A converter reported feeling confused and said, “EPPC will be undergoing a maintenance shutdown for about four weeks and there will be no supplies from them during this period. However, we do not have many stocks as we were refraining from importing due to high protection fees. Now that these fees have been removed, Middle Eastern producers might return to the market with higher prices to take advantage of the absence of EPPC. Even the most recent local prices we received moved up significantly due to EPPC’s maintenance despite the fact that anti-dumping duties were removed.”
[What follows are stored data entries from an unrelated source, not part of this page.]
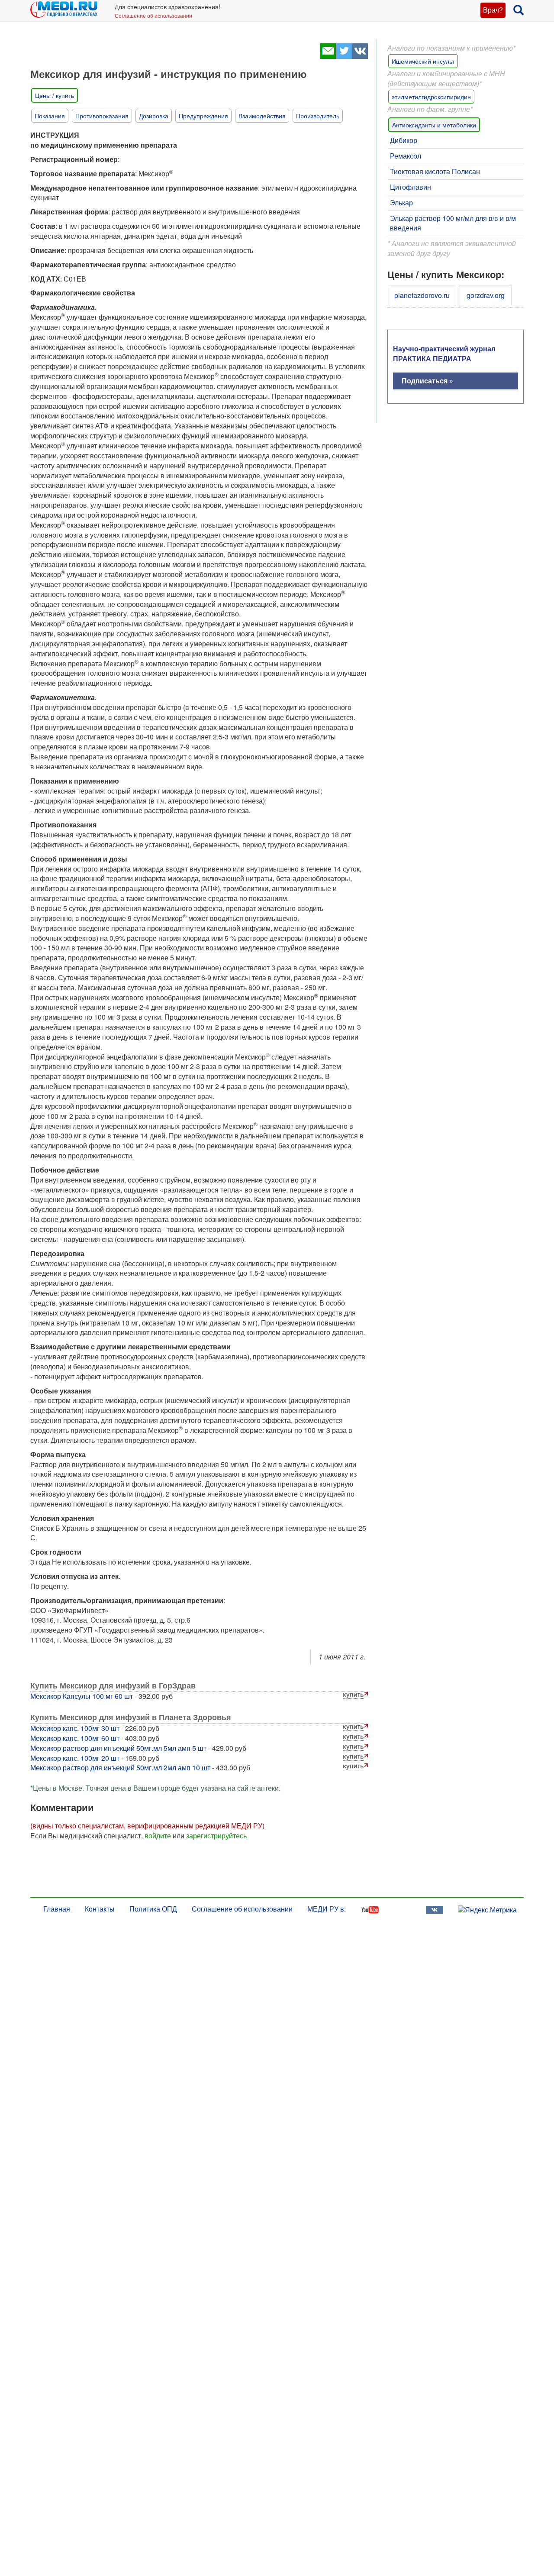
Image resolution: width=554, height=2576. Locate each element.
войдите (158, 1835)
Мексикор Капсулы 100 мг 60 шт (81, 1696)
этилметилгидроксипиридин (431, 96)
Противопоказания (102, 115)
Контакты (100, 1909)
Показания (50, 115)
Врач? (493, 10)
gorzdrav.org (486, 295)
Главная (56, 1909)
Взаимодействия (262, 115)
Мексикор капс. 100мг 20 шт (74, 1758)
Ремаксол (405, 156)
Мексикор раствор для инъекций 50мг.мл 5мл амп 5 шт (118, 1748)
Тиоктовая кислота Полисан (435, 171)
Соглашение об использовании (153, 15)
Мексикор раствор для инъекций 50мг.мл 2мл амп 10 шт (120, 1767)
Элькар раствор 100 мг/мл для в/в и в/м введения (453, 223)
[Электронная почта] (328, 56)
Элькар (401, 202)
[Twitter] (344, 56)
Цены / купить (54, 95)
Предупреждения (203, 115)
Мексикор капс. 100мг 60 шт (74, 1738)
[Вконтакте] (360, 56)
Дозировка (153, 115)
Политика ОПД (153, 1909)
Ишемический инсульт (423, 61)
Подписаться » (427, 381)
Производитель (317, 115)
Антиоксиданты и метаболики (434, 124)
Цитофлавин (410, 187)
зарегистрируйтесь (216, 1835)
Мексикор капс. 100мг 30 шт (74, 1728)
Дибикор (403, 140)
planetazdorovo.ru (422, 295)
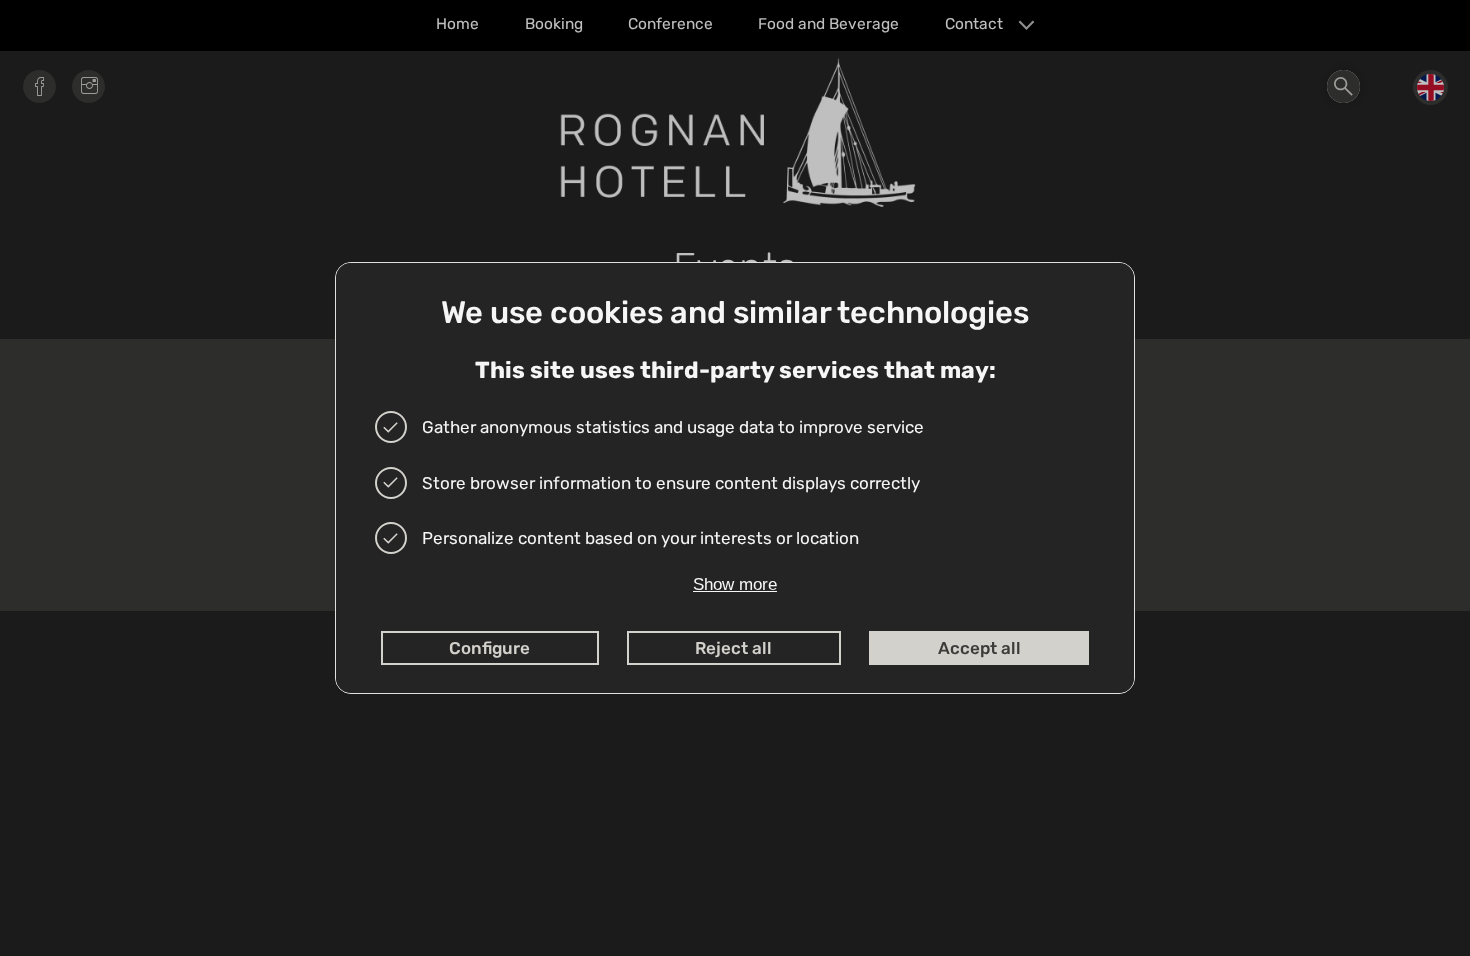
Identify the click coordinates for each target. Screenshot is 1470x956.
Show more (735, 584)
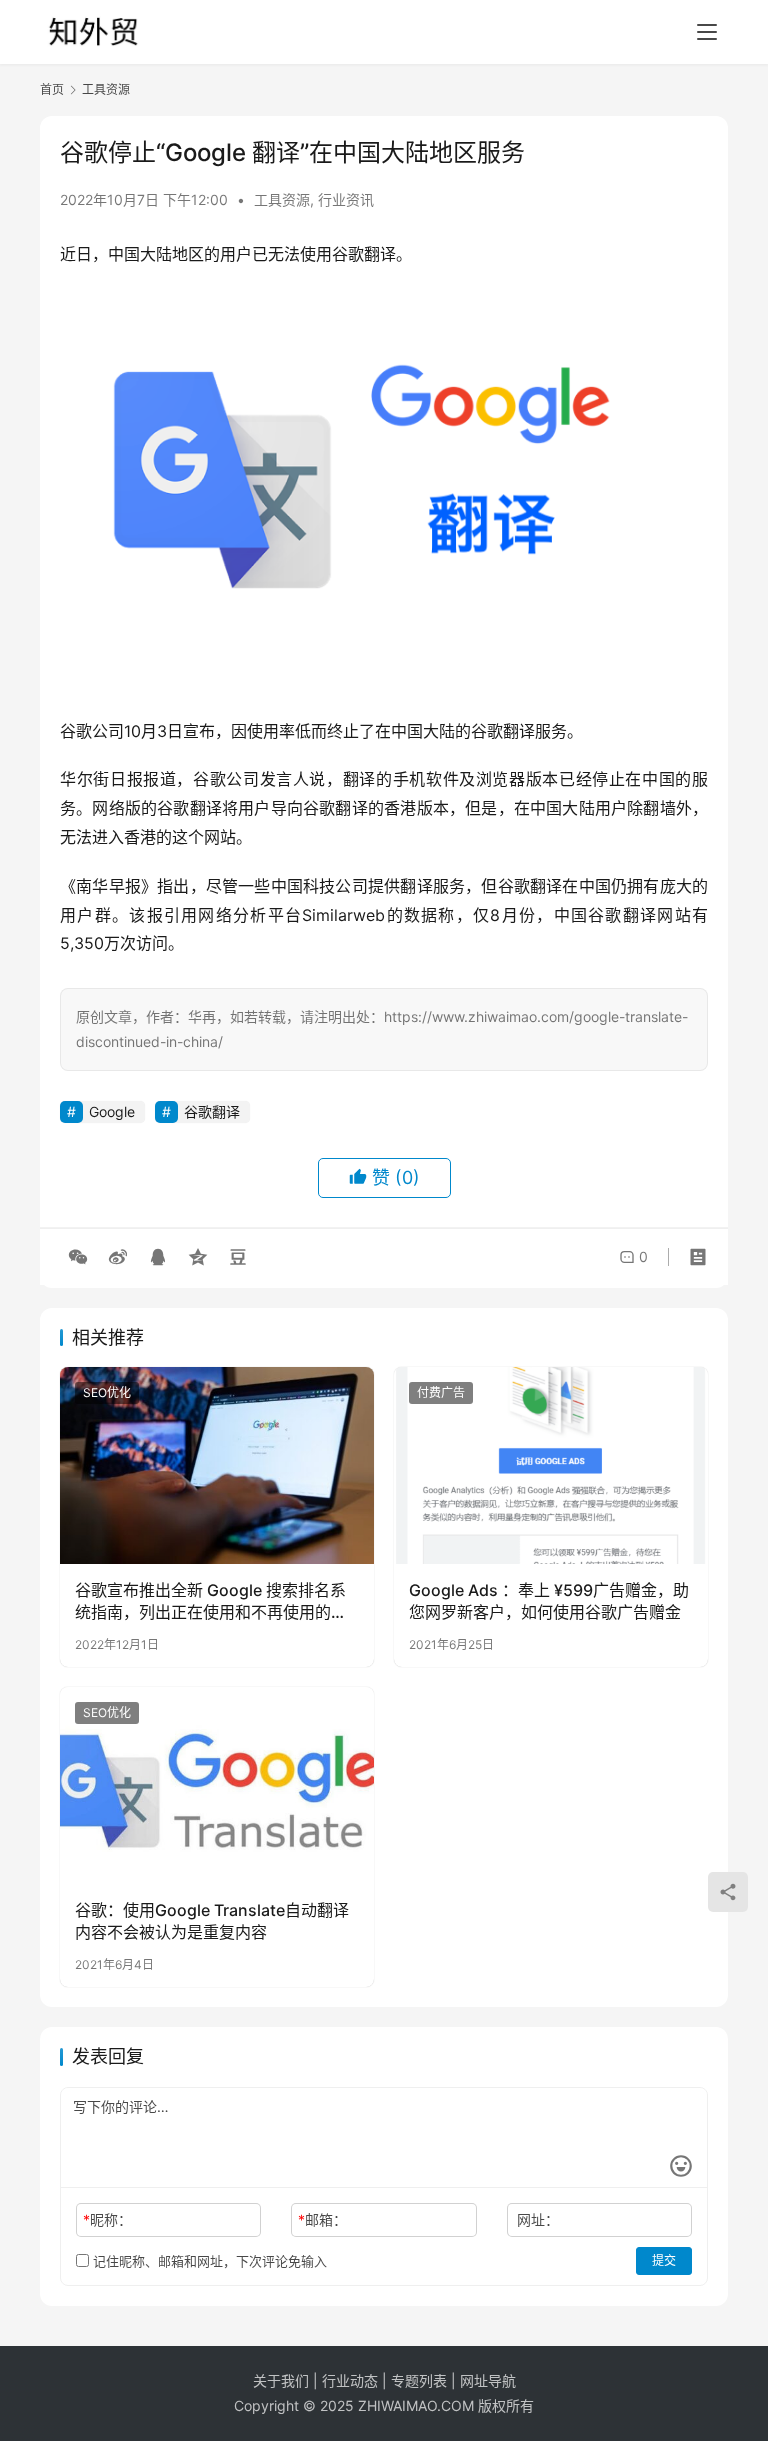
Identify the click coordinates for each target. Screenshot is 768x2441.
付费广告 (441, 1392)
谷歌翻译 (212, 1111)
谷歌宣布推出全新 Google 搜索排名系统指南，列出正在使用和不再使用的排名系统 (211, 1602)
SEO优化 (107, 1392)
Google (112, 1111)
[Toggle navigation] (707, 32)
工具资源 (282, 199)
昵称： (107, 2219)
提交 (664, 2260)
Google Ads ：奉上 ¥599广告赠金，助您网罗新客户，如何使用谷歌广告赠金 (549, 1601)
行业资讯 (346, 199)
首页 (52, 89)
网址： (538, 2219)
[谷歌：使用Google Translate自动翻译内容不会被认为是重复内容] (217, 1785)
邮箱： (322, 2219)
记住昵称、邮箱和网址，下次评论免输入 (208, 2261)
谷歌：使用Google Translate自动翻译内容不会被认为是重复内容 (212, 1921)
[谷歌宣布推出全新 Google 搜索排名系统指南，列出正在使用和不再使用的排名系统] (217, 1465)
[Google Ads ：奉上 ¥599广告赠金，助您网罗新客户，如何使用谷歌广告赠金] (551, 1465)
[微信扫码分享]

A different converter said, “We are happy with the permanent removal of the protection fees and we feel this decision should have been taken long ago considering the fact that EPPC did not live up to their promises to cover the market’s needs for all homo-PP products. A source from EPPC confirmed that they are going to be under maintenance until end October and we see higher local prices due to the current shortage, but when the regular import sources enter the country, prices will soften.”